ERM outperforms more sophisticated methods (DRGen and Fishr) because it is a simple approach and does not make strong assumptions about source-target domain relationships; it focuses on optimizing performance on available source domains and leveraging multiple domains to capture a wider range of variations, showcasing its ability to generalize to unseen target domains (if the domain shift is small [10]).

Overall, the relatively poor performances of DRGen and Fishr methods which attain 60.00% and 66.01% average accuracies respectively can be attributed to the fact that these methods often impose specific constraints or assumptions about the domain shift, which could limit their performance in scenarios that deviate from those assumptions. The lack of robustness of such methods with variations in the data is also vindicated by the large standard error (16.3%) for DRGen’s Messidor-2 domain performance.

In contrast to the findings of [5], our extended analysis presented in Table 2 reveals a significant decline in model performance by 23.14% when incorporating SWAD, aligning with [9]’s observation that SWAD is not a perfect or theoretically guaranteed solver for flat minima. We explored the influence of a larger network architecture (ResNet-152) and the obtained results indicate that a larger network architecture can improve image reconstruction quality but has a negative impact on the primary DG objective, as evidenced by the 1.5% drop.

Table 2. Analysis and ablation studies. Average accuracy (Avg.) values represent the mean accuracy obtained from three independent trials. The “Diff.” column indicates the performance variation compared to our main experiments shown in Table 1. A decrease in performance is denoted by (\(\downarrow \)), while an increase is denoted by (\(\uparrow \)).

Ablation Studies: In order to comprehensively assess the individual contributions of each component towards our DG objective, we conducted ablation studies, as summarized in Table 2. Our investigation encompassed the following aspects: (i) Latent-Dim: varying the size of the latent dimension [64, 128, 256], (ii) Fixed latent space: evaluating the impact of a fixed latent dimension, (ii) determining the impact of the weighting for the KL divergence and classification terms (\(\beta \) and \(\alpha \)), (iii) assessing the effect of the reconstruction term, and (iv) examining the influence of the KL divergence term.
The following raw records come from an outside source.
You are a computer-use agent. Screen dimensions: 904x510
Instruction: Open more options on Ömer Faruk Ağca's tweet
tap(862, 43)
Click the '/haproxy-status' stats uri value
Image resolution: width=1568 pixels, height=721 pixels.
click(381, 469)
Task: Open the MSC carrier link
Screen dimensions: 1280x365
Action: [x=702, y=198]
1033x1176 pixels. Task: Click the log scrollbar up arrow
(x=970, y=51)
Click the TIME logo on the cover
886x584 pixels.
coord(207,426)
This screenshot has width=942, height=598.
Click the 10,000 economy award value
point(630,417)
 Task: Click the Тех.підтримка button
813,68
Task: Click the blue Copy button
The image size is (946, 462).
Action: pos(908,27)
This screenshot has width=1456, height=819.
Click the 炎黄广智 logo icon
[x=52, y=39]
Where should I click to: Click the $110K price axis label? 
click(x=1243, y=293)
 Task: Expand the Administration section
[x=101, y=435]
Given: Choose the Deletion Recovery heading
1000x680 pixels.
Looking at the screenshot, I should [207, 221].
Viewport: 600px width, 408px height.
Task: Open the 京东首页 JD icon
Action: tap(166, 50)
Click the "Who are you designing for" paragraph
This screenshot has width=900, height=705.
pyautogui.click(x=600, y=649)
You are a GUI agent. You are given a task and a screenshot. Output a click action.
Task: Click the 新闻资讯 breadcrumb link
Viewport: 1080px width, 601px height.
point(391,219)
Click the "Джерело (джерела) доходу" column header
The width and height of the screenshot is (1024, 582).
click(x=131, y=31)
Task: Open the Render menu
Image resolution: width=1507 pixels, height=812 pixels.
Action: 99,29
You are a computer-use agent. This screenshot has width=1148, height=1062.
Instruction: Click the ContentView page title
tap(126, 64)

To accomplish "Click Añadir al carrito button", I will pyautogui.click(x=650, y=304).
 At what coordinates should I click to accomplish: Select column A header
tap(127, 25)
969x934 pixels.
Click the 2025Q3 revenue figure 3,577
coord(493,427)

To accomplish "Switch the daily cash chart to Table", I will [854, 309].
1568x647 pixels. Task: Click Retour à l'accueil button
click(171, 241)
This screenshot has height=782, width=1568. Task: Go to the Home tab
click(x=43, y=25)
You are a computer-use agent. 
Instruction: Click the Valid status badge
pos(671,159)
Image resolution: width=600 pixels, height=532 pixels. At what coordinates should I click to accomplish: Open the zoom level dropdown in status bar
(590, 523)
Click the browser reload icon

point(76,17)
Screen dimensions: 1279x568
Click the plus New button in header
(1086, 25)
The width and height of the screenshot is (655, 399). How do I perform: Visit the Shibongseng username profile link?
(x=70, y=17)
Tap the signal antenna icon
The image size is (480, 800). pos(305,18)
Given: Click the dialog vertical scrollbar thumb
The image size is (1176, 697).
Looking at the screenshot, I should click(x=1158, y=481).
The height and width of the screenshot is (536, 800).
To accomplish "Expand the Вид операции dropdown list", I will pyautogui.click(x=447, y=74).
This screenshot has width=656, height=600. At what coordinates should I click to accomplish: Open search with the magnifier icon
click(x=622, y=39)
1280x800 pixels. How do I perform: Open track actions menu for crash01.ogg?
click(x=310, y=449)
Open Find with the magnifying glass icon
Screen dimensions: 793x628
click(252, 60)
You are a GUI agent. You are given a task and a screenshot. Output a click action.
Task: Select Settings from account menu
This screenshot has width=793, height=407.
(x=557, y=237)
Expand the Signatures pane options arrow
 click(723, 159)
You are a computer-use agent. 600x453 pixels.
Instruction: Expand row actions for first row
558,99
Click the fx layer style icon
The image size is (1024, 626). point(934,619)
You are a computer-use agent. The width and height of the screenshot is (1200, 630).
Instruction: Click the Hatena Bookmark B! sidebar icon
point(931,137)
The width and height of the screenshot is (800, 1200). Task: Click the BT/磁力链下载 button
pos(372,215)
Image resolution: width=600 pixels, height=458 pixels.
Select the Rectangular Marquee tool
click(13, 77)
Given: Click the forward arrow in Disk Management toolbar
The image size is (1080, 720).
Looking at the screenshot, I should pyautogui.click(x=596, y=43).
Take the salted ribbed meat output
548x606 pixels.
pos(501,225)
We noticed that a larger latent dimension of 256 leads to higher results, potentially due to its ability to effectively bottleneck information while preserving essential features. The performance difference between a fixed latent vector and a randomly sampled one is not very large, although using a fixed latent space reduces the standard error by nearly half, suggesting that randomly sampled vectors introduce additional variability that hinders the disentanglement of domain-invariant features. Notably, removing the reconstruction and KL divergence terms in the model’s objective leads to a decrease in performance, emphasizing the importance of incorporating these regularizations. Furthermore, experimentation with \(\beta \) and \(\alpha \) values within the range of [10,000, 50,000, 100,000] reveals that excessively high or low values are suboptimal.

4 Conclusion

In this paper, we explored the potential of classical variational autoencoders for domain generalization in Diabetic Retinopathy classification. We demonstrate that this simple approach provides effective results and outperforms contemporary state-of-the-art methods. By strictly following the established evaluation protocols of DG, we also addressed the important limitations in the evaluations of the existing method. Our study encourages the medical imaging community to consider simpler methods in order to realize robust models.